Precisa mesmo ser assim?
Costumo falar com minha cara metade: Love the game!
Temos que amar o jogo, amar o que fazemos. Mas o sistema não foi criado para ser amado. Por isso a escolha do programa e orientador é muito importante para que não nos tornemos neuróticos bitolados conscientes disso.
Tem dezenas de textos sobre isso na internet, com conselhos sobre estas escolhas, não vou me estender neles. Acho que são legais, mas a esta altura do campeonato, a minha experiência e a que colegas compartilham nos bastidores fez com que achasse estes textos muito superficiais.

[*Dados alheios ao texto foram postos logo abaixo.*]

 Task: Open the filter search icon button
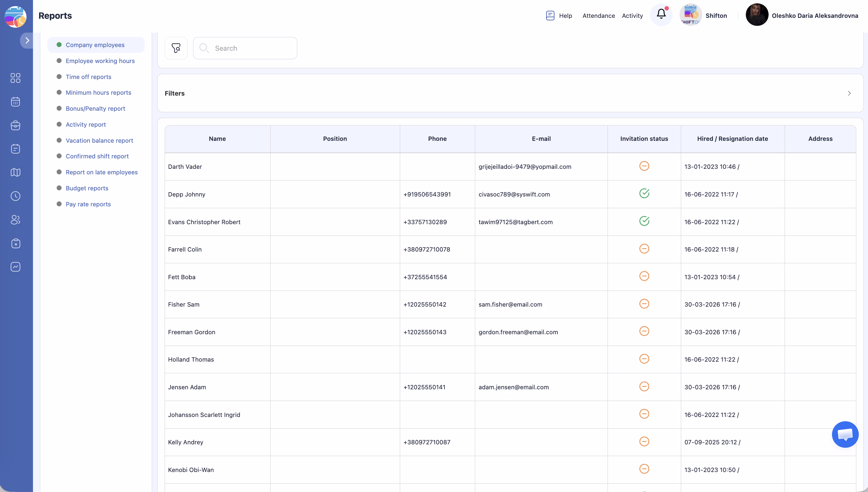point(176,48)
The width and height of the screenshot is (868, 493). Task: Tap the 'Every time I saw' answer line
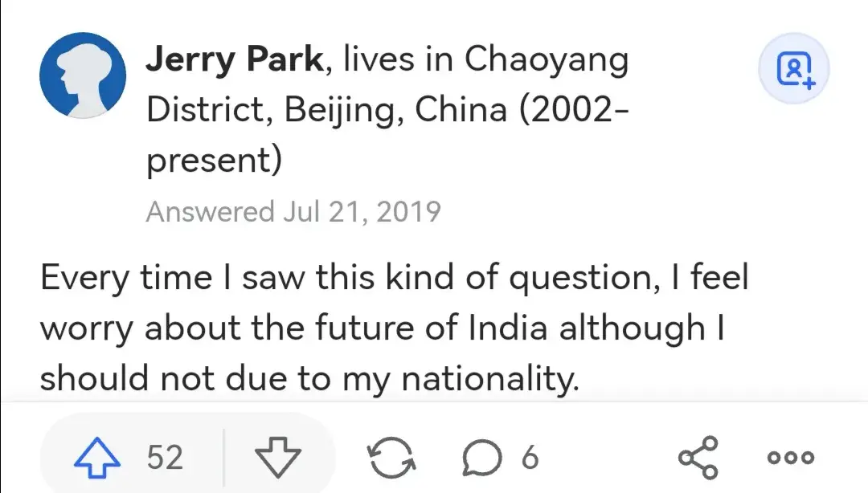click(394, 278)
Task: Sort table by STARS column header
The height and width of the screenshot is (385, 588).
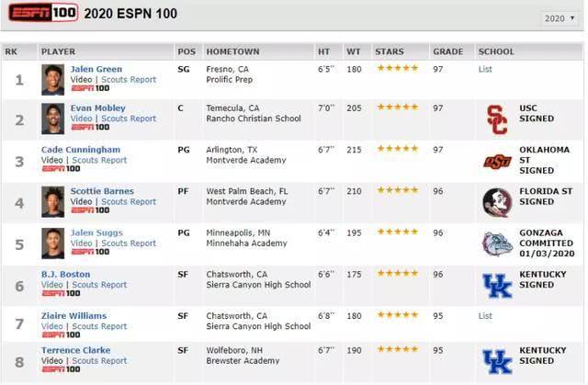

Muitas vezes eles são escritos por professores/orientadores descrevendo o aluno dos seus sonhos. Me atenho aos seguintes:
– Não saia direto da graduação para o mestrado, nem do mestrado direto para o doutorado
Para trabalhar com conservação e ser capaz de perceber a sociedade como um todo a pior coisa é reduzir o seu universo a academia. Tente passar um tempo no setor privado, terceiro setor, órgãos governamentais – sejam federais, municipais ou estaduais. Visite o maior número de instituições que puder e tente ficar tempo suficiente para conhecer os problemas. Desconfie de tudo que parece lindo e harmonioso a primeira vista.
– Não fique no mesmo programa a vida inteira
Não fique no mesmo programa toda a sua vida acadêmica, saia da sua zona de conforto. Procure outras pessoas, outros programas, outros estados, outros países.
– Antes de conversar com um potencial orientador, converse com o maior número possível de EX-alunos/EX-orientados
Isso é super clichê. Mas a minha sugestão é: tome um porre uma cerveja com essas pessoas ou, caso não beba, vá para algum ambiente que permita que a pessoa se abra com você sobre a verdade da rotina do programa. Tente conhecer melhor estas pessoas fora do círculo acadêmico. Mas tem que filtrar o que é pessoal do que é profissional. Algumas pessoas podem não se dar bem com o orientador por questões pessoais e isso não tem remédio… Por isso é importante conversar com várias pessoas.
– Veja o que os ex-orientados, ex-alunos do programa estão fazendo da vida
A maioria desistiu da vida acadêmica e foi vender arte na praia? Estão formando pessoas? Foram trabalhar na academia? Trabalham com conservação? Isso diz muito sobre o perfil do orientador e do programa.
– Qual o SEU perfil?
Existem formas diferentes de aprender e formas diferentes de ensinar. Tem pais que adotam a pedagogia de pegar pela mão e fazer para mostrar como é, tem pais que preferem só garantir que a criança não se machuque e deixa que ela tente resolver as coisas do seu jeito.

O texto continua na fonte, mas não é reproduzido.